The vinegrower must approach each vine individually and decide how to load the vines. The goalden balance should be chosen, i.e. not burden the vine so much that it produces too many grapes, keeping it from fully ripening and making it weaker; Nor should it be so lightly burdened that the vine loses an entire year, yielding a small number of grapes. During the next pruning, overloaded vines show traces of incorrect pruning of previous year - it is weakened and you have to correct the mistake by reducing the load and leaving only the two-bud spur for allowing resting for a year and regaining the strength."  

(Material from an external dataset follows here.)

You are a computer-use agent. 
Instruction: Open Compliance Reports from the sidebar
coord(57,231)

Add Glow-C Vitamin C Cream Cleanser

According to Archil Guniava, all the white varieties of Imereti grapes are pruned in the same way, while the red Otskhanuri Sapere is allowed to be shaped and pruned using the ’’Olikhnari’’ way. Furthermore, as it turns out, the red grape variety, Mgaloblishvili, needs a different method of pruning.


 „Working experience with this vine kind was in vain. It could not bear “Georgian Pruning” in my vineyard – the vine produced too many grapes and weakened. For the next year, I had to prune back to two-bud spur and leave it without fruiting cane. Afterwards, the vine gained too much strength and did not produce at all, then again, I burdened it as usual, it weakened again, etc. After two-three years, I concluded that I had to find a mean; thus, I did not leave fruiting cane to the vine, however, I left 2 two-bud spurs, instead of one. Thus, the production and strength, both were stabilized”, - told us Archil Guniava.   


Many vine-growers admit they have learned different ways of pruning and have chosen one that they consider most acceptable for their vineyard. As natural winemaking implies, vine-growers try to have a small number of grapes in the vineyard and instead obtain a higher quality wine.


"If we do not prune the vine at all, it will grow a lot of canes, producing a lot of grapes that will be difficult to ripen. At this time the vine canes will be weak, and the grapes will be with fine grains and sour. The key goal of pruning is to regulate the yield of the vine, including its proper growth and shaping."- says Iago Bitarishvili (Cellar “Iago’s Wine”), founder of the Natural Wine Association. As he continues, the Guyot pruning system is most widely spread in Georgia, meaning to leave two fruiting cane per eight buds approx., and two two-bud spurs per two-three buds. 


Beka Aslanishvili, a vinegrower-winemaker from Mtskheta (Cellar "Beas Nebi") shares his experience of vine pruning: "Vine must be pruned every year before the juice movement. Vine pruning is interlinked with local meteorological conditions, rootstocks, etc. The vine grower's primary task is to position the canes on the vine so that the plant has the best possible conditions to receive light. The cane should be cut obliquely so that the section area is not damaged by frost. On a low-trained vine planted in a row, we leave (if possible) two two-bud spurs and two fruiting canes. The fruiting cane is the one that should give us the harvest of the year. This aims to grow good canes for the next year and then prune those canes, consequently. When pruning, as many buds should be left as is tolerable for the strength of that particular kind of vine. If the cane is thin and the distance between the buds is close, it means that the vine is not strong, and we should cut the cane as short as possible.”


While searching correct form of pruning, some vinegrowers have found that the vine pruning rules, especially in the case of Imereti and Kartli vine kinds, differ. However, everyone confesses that the vineyard itself is the best teacher and tells you what kind of pruning it needs. It is important for the vinegrower to understand the language of vines and vineyards.